ECO420, Fall 2013, Second homework assignment.
Prof. Bill Even
The assignment is due via email submission by 5 p.m. on Wednesday10/30 (20 point penalty per day, or any part thereof, late). Insert all your answers in this Word document, leaving the original questions in place. Be sure to provide both the relevant Stata code and results for each answer.
1. (50 points) A data set named Mroz.dta is included in g:\eco\evenwe\eco420. A description of the variables contained in the data set is contained in the file Mroz_descr.txt.
a. Estimate a log(wage) equation as a function of the person’s age, years of education, experience, and experience2 using OLS. Re-estimate a log(wage) equation with the same controls, except allow for education to be an endogenous variable by using IVREG2 (depending on which version of Stata you are using, you may have to download download IVREG2 – go to help, search net resources, search for IVREG2, and then install it). Use mother’s education and father’s education as instruments for a person’s own education. Use outreg2 to put the OLS and IV estimates in a single table. Clearly identify the columns.
b. Based on how the coefficients change from the OLS to the IVREG2 results, what can you conclude about the nature of the endogeneity problem? Explain.
c. IVREG2 automatically generates a Cragg-Donald Wald F-statistic of “weak identification”. Explain how this test statistic is generated. Given the results for this example, what conclusion can be drawn from the resulting test statistic for this particular empirical problem? Explain.
d. IVREG2 automatically generates a Sargan statistic. Read about the Sargan statistic in the IVREG2 help under the section titled “testing overidentifying restrictions”and in chapter 15 of Wooldridge. State precisely what hypothesis the Sargan statistic is testing, how the test statistic is calculated, and provide a brief description of what the results imply for this empirical problem.
e. Use the OLS and IVREG2 estimates to calculate a Hausman test of the hypothesis that education is exogenous. (See help on Hausman in stata). Interpret the results.
2. (50 points) For this problem, you will be using panel data extracted from the panel study of income dynamics between 1980 and 1997. The data set is g:\eco\evenwe\eco420\psid.dta. It contains the following variables:
earnings = annual earnings
white, black, othrace = dummies indicating whether the person's race is white, black, or some other race.

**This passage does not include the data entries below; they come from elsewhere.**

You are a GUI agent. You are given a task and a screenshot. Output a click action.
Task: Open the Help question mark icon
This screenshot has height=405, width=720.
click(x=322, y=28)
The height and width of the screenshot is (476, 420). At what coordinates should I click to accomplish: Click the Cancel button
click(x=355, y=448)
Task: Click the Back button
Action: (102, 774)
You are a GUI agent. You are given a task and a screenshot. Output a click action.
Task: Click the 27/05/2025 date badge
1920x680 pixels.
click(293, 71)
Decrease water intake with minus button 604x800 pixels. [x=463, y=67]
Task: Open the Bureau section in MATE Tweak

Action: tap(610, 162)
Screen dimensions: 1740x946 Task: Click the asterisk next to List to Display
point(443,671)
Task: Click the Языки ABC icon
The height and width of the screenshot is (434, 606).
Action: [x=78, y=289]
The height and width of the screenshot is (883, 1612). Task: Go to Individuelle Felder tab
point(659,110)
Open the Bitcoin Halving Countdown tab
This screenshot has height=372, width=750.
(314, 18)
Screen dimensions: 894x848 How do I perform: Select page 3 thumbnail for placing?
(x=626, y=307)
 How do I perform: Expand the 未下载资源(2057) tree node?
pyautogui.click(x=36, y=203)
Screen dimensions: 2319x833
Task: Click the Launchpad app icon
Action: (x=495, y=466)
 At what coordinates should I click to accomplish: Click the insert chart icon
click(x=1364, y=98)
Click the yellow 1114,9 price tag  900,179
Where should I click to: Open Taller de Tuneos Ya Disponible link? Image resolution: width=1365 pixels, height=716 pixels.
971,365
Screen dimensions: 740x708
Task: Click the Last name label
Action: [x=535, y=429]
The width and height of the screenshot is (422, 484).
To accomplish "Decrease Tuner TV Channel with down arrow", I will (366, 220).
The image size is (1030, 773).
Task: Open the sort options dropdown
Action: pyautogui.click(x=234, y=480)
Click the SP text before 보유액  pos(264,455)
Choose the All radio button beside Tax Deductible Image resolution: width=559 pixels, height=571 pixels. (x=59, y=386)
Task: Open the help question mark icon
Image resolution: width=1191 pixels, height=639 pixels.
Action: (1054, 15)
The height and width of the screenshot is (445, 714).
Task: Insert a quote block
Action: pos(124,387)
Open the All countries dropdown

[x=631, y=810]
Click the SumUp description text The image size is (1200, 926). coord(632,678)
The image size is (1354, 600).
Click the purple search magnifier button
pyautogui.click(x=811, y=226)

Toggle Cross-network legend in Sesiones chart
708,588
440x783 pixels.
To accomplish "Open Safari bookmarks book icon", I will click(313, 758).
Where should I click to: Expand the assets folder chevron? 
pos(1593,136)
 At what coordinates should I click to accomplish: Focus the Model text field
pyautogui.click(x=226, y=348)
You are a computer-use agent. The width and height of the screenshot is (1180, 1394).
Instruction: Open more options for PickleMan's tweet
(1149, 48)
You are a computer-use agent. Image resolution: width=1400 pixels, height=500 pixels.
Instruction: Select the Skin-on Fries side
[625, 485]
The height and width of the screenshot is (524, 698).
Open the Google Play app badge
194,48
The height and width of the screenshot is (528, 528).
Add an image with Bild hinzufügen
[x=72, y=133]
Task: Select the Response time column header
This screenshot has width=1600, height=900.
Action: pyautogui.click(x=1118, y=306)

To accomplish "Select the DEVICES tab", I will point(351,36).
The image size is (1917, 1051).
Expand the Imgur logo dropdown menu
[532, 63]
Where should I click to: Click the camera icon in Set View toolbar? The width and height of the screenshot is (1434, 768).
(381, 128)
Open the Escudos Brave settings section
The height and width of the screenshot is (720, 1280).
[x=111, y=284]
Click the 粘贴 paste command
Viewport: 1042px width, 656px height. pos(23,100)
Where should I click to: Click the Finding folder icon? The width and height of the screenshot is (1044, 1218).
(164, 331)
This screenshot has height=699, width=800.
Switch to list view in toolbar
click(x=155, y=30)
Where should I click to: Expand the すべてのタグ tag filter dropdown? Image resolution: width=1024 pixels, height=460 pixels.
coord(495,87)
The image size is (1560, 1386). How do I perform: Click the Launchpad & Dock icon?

educ=years of education (-1 implies missing value; you may delete these observations)
age=age in years
married=dummy indicating whether a person is married
female=dummy indicating whether person is female
year=year of observation
id=id number that identifies each person
It is important to note that people could be in the panel for as many as 18 years and as little as 1 year. This is referred to as an "unbalanced" panel since the number of years of observations is not the same for all individuals.
For this problem, you will use the xtreg procedure in stata. xtreg allows you to estimate random effects and fixed effects models (among others). It is important to note that before proceeding with xtreg, you must identify the variables that identify the time period and the group. That is, if the model is written as
yit = xitb + vi + uit
the t-subscript is identified by the year variable, and the i subscript is identified by the id variable. In this case, you would tell stata what indexes i and t by executing
xtset id year
Check out the xtreg procedure to see how you would estimate a fixed or random effects model.
a. Estimate earnings as a function of education, race, age, marital status, gender and the year of the observation using:[1]
i. ols
ii. random effects (RE)
iii. fixed effects (FE)
Output the results to a single table using the outreg2 command and clearly identify the 3 specifications.
b. Why are some variables automatically dropped in the FE model? Provide an econometric justification for this.
c. Re-estimate the FE model by creating “deviations from individual specific means”.[2] Recall that this model should not have an intercept included (see the noconstant option in reg.) Demonstrate that you get the same slope coefficients on the variables.
d. Compare the RE and the FE coefficient estimate for the married variable. Given the implied bias in the RE estimate, what does this tell you about the unobservables of married people?
e. From the FE model, generate predictions of the FE (u in stata ... check out the predict options for xtreg). Compute the correlation between the married variable and the fixed effects. Does this confirm what you observed in part d? why or why not?
f. Compare the standard error of the estimates for the RE and FE estimates. How do they compare? Why should you expect this?
g. Test whether the assumptions necessary for the random effects model are appropriate (check out hausman). Explain the difference in the assumptions of the RE and FE model. If the RE assumptions are inappropriate, why is the FE model preferred? If the RE assumptions are appropriate, why would the RE model be preferred over the FE model? (You can find more info on the Hausman test in xtreg at where one of the examples provided shows how to test for appropriateness of random effects assumption.)
1[1]To control for year, create a dummy variable for each year. A shortcut for this is:
tabulate year, gen(ydum)
This will create dummies for each year, labeled ydum1 through ydum18. To include dummies 2-18 in the regression, you can refer to them as ydum2-ydum18 rather than type out all 17 names.
[2]You can create a variable containing individual specific means for age as follows:
bysort id: egen agemn=mean(age); *creates individual specific means;
Now each observation will have a new variable called “agemn” that contains the individual specific mean of age across their years in the sample.